Dataset:
# # #

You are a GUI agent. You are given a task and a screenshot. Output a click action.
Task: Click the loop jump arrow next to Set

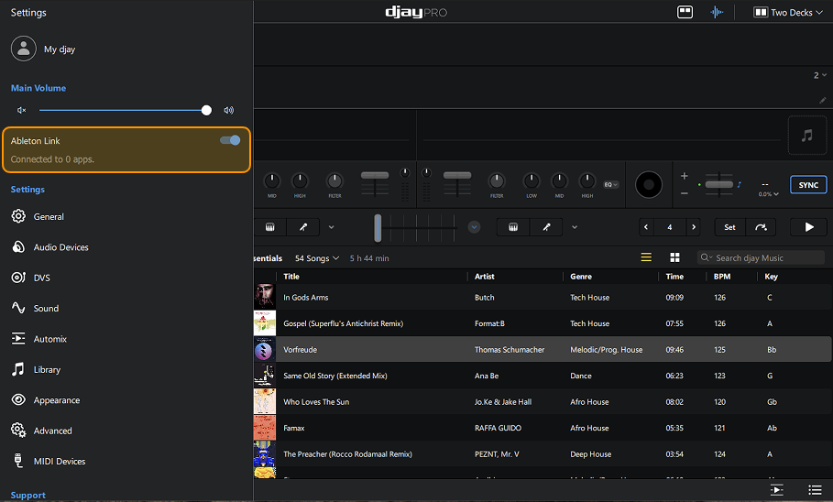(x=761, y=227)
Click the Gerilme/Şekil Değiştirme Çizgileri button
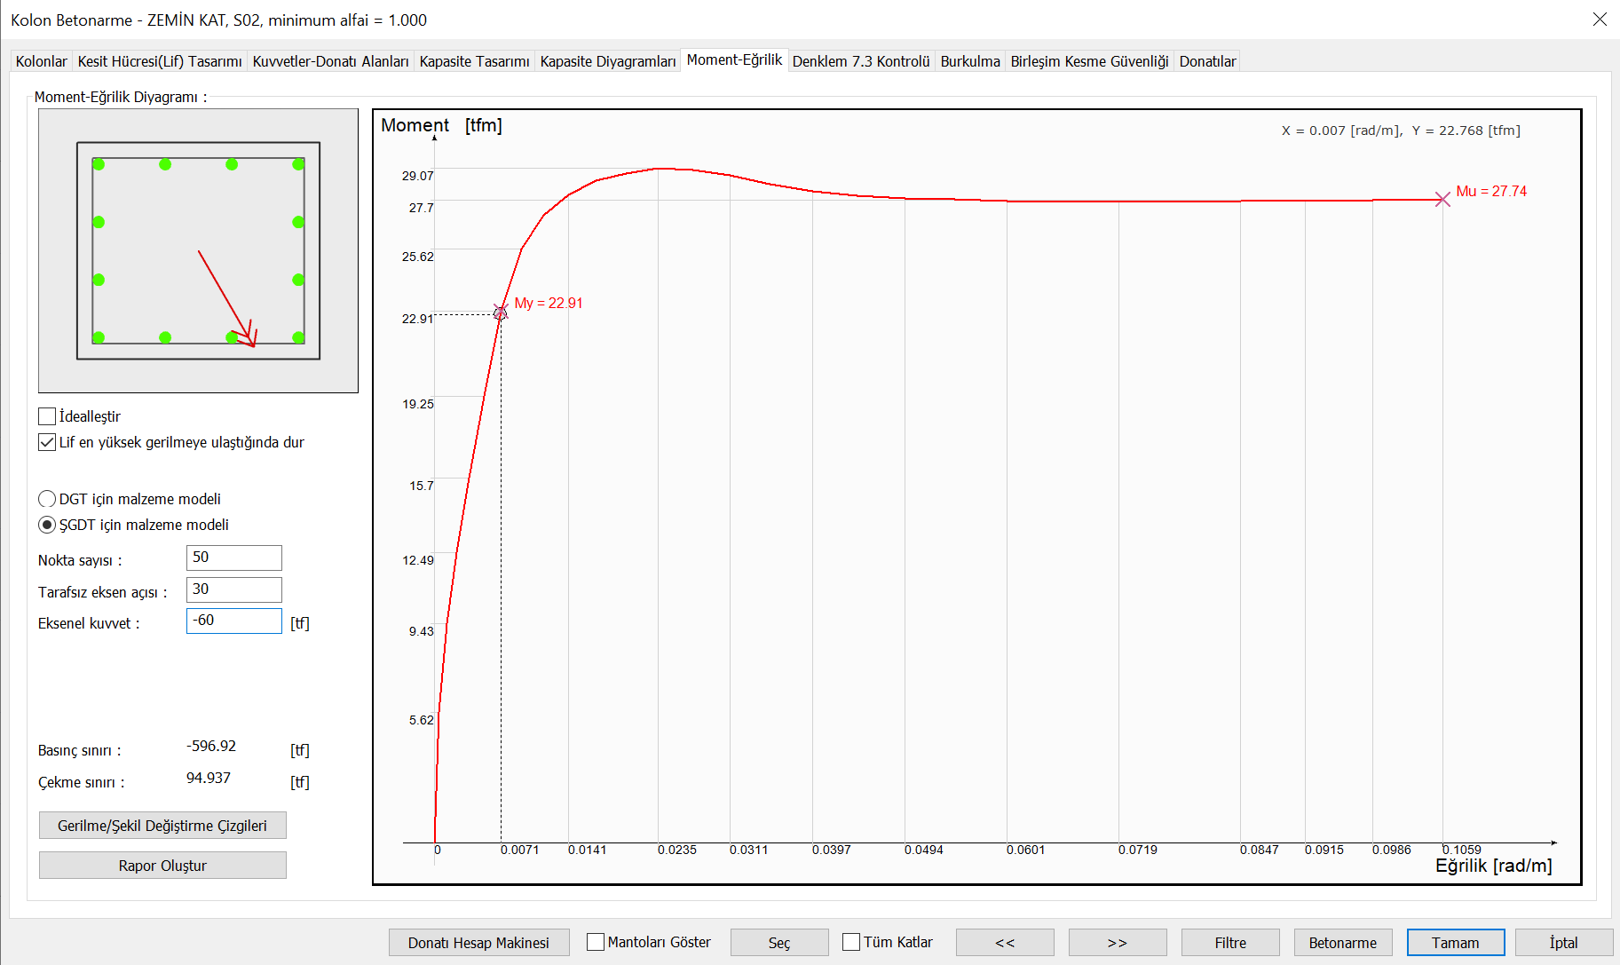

# # #

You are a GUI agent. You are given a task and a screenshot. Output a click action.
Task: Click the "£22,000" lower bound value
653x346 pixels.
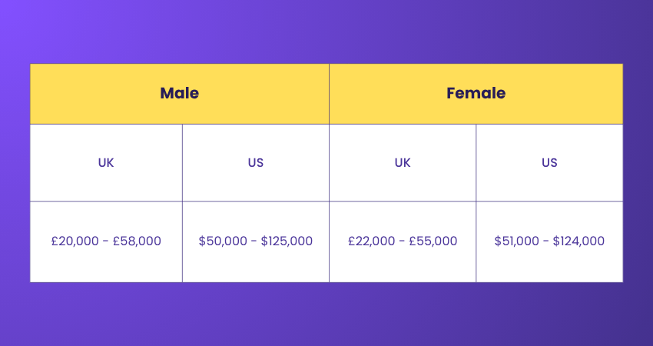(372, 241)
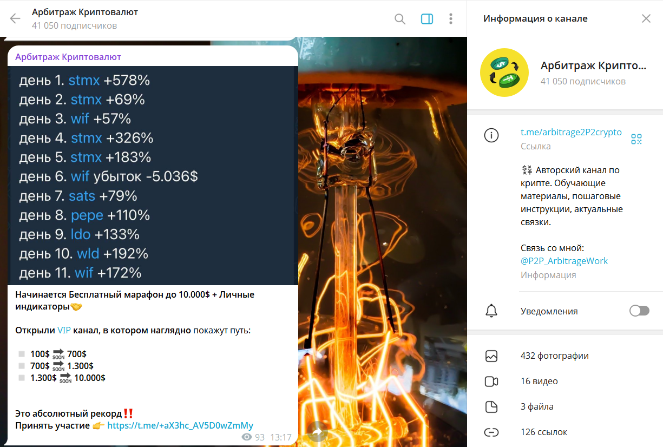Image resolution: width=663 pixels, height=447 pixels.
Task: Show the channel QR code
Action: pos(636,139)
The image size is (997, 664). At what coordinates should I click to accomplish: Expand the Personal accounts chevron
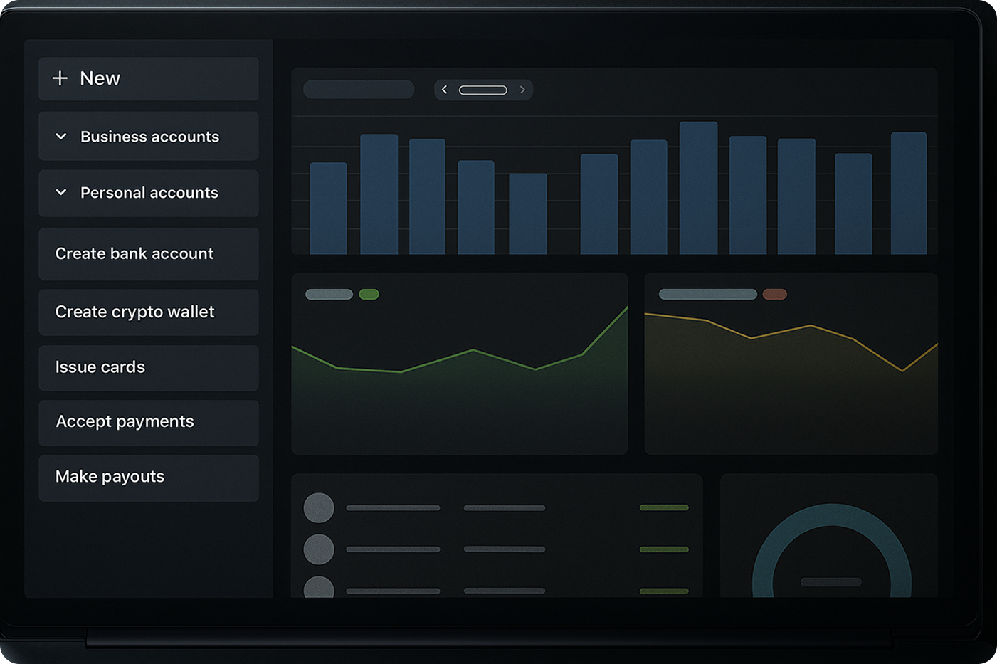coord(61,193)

# # #

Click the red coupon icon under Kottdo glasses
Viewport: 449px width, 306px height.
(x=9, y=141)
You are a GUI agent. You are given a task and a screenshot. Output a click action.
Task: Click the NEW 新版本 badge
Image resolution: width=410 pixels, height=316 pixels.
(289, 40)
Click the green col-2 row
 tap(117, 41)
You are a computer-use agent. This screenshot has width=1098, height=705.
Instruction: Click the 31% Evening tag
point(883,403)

# # #

Description of the task: In the listing above, find the line with "Task: Click the loop jump arrow next to Set" and the line with "Click the Gerilme/Şekil". Copy both of them and every line between, exactly, but not the pictures.

Exercise response:
Task: Click the loop jump arrow next to Set

(x=761, y=227)
Click the Gerilme/Şekil Değiştirme Çizgileri button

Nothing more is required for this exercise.